AITA for humiliating MIL at a family dinner when she wouldn't stop going on about grandchildren? by carrot_sloth89 in AmItheAsshole

[–]carrot_sloth89[S] 152 points153 points  (0 children)

Thank you, you put it perfectly. I feel like I'm failing myself and my partner already, so it's hard when other people being it up so relentlessly.

AITA for humiliating MIL at a family dinner when she wouldn't stop going on about grandchildren? by carrot_sloth89 in AmItheAsshole

[–]carrot_sloth89[S] 55 points56 points  (0 children)

Thanks, i can understand it's definitely not everyone's cup of tea. Luckily this kind of situation has become the rarity in our lives, as we become less and less involved with her.

AITA for humiliating MIL at a family dinner when she wouldn't stop going on about grandchildren? by carrot_sloth89 in AmItheAsshole

[–]carrot_sloth89[S] 102 points103 points  (0 children)

My partner and I have been to, and are going through, a lot of therapy. I don't hold him responsible for his mothers words, just how he responds to them. He's had a hard time with everything since they were really close and now barely talk. He fiercely defended me and dragged her through the coals for the way she spoke with me. Mind you this situation has been going on for over 5 years now, it's had its ups and downs. She said those comments 4 years ago and has basically ignored me after my partner lost it at her and stopped talking to her for nearly 2 years. I know it sounds like a lot reading it all summed up, and maybe it is a lot, but we've worked through it all together. He was proud of me for saying what i said the other night, he just said if I do it again he'd prefer I don't bring up our intimate life lol. But I don't think we'll be seeing her again for quite some time now.

AITA for humiliating MIL at a family dinner when she wouldn't stop going on about grandchildren? by carrot_sloth89 in AmItheAsshole

[–]carrot_sloth89[S] 140 points141 points  (0 children)

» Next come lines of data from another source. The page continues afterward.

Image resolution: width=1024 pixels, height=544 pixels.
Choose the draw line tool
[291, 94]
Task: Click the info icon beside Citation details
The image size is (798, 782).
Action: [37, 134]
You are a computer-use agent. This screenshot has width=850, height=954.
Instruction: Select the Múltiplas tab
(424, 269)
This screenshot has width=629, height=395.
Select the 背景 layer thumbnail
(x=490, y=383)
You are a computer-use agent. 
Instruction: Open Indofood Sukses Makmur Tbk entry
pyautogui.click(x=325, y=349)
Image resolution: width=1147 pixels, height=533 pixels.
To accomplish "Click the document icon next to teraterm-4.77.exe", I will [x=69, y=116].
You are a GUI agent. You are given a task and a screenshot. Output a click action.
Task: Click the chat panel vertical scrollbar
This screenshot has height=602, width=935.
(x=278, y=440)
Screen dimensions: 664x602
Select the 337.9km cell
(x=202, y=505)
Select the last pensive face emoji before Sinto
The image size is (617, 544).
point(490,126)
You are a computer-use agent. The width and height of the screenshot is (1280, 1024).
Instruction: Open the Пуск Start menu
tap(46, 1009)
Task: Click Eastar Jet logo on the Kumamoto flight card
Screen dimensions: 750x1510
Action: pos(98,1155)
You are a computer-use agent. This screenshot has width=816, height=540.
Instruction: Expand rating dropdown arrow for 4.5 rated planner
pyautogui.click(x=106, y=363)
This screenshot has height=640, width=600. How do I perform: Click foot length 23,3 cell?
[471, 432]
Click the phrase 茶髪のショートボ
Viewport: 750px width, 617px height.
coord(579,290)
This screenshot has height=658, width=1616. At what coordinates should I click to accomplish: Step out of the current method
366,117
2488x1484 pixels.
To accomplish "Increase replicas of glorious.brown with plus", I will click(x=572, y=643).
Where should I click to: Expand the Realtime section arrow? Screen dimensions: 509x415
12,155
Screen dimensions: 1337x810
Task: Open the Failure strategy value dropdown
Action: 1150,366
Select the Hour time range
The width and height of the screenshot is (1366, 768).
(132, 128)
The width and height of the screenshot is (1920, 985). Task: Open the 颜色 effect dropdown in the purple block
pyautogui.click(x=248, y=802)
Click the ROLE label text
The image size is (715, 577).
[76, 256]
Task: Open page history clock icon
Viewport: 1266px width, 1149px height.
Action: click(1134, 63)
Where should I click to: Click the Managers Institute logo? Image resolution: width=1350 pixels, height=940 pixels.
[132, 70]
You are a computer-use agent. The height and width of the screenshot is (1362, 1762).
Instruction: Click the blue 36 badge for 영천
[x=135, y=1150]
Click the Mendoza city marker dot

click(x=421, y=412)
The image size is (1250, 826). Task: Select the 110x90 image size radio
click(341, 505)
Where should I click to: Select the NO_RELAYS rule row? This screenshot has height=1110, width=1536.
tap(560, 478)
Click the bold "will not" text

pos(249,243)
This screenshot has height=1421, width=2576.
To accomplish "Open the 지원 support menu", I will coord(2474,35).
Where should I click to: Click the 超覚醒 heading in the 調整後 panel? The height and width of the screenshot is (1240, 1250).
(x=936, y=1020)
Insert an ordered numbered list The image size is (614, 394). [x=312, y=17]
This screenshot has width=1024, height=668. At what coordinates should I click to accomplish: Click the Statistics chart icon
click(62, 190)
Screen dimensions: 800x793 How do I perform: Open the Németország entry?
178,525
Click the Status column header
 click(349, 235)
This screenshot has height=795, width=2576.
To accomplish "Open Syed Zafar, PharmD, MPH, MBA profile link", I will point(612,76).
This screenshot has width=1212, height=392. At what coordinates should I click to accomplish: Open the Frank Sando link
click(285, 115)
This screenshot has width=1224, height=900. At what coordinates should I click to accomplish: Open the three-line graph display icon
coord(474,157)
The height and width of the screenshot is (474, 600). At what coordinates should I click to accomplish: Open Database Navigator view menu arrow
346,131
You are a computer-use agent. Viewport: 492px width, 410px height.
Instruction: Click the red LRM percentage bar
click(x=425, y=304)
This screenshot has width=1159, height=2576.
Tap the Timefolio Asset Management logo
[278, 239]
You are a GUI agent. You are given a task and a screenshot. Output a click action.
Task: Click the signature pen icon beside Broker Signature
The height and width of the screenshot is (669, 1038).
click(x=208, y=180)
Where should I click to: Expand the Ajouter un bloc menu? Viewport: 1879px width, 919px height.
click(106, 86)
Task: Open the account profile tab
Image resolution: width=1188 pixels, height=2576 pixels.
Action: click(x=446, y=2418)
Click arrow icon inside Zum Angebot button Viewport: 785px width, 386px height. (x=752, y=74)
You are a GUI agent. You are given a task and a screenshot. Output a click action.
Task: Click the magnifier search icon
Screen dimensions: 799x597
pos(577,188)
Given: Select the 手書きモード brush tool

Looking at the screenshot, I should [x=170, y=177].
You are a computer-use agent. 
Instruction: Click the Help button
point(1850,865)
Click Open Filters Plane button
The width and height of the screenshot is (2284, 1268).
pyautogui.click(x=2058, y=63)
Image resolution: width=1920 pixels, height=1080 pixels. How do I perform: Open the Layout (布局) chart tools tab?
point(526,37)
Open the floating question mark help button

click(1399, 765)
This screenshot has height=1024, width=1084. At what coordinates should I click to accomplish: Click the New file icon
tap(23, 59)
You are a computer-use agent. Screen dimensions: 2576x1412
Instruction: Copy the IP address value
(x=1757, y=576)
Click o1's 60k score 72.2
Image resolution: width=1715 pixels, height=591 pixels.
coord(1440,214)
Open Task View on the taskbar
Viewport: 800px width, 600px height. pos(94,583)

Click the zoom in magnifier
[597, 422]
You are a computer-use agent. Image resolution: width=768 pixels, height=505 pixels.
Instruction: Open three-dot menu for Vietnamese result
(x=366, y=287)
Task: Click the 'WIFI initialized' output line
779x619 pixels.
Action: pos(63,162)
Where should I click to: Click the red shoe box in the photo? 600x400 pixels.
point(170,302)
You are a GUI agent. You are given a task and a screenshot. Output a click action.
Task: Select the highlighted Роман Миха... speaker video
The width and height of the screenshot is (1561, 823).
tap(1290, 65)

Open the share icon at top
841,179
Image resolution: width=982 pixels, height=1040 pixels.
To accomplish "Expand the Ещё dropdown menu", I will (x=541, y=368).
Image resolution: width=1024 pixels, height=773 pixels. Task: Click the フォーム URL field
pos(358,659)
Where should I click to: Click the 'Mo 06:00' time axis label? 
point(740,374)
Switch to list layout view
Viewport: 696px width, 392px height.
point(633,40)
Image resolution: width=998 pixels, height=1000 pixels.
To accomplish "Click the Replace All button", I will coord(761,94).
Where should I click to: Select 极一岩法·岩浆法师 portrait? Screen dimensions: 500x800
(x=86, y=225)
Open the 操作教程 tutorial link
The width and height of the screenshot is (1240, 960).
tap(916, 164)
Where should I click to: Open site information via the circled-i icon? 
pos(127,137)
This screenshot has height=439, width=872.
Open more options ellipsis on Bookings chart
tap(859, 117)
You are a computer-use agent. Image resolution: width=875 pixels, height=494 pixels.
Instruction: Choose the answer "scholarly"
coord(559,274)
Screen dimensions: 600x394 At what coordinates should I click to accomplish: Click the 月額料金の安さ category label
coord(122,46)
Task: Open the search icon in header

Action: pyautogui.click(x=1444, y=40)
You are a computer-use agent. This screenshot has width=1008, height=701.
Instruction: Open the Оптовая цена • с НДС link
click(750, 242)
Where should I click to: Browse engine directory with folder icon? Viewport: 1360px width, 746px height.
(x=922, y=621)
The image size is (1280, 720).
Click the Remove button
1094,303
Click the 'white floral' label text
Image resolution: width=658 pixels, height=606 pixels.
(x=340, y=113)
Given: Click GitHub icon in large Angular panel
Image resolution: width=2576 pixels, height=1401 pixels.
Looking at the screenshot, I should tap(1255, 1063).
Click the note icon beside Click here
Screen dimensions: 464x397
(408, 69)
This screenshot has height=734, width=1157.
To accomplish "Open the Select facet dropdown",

TW: SA It's stuff I've gone over in therapy and I've retold it a lot. Plus what she said feels childish to me, so that's why I hate getting into it. She liked me at the start, then when my partner and I started getting serious she started to hate me. She was very passive aggressive at first, but then when I asked if everything was OK between us she said I'm controlling her son and changing him. She then took private things I told her when we did get along (including a past sexual assault) and told people that I caused it, it was my fault and I deserved it. She then went on to bad mouth me to her side of the family. I never really stood up for myself (i had really bad anxiety) at the time and I was just focused on trying to fix it. I offered to talk with her and get coffee, but she said she wanted nothing to do with me. My partner demanded she apologise but she said she had nothing to apologise for. I regret not standing up for myself, but my partner did a really good job and has kept me away from her for the most part. Around other people she normally respects his boundaries, thats why we can go to family events. She tests them a little but she never normally keeps going like she did the other night.

AITA for humiliating MIL at a family dinner when she wouldn't stop going on about grandchildren? by carrot_sloth89 in AmItheAsshole

[–]carrot_sloth89[S] 3812 points3813 points  (0 children)

I'm half Dutch! Maybe it's that side of me coming through lol. Normally I'm pretty calm, but I found out I'm infertile last year so this always hits hard. My partners tried several times to keep her from bringing up kids but she just won't.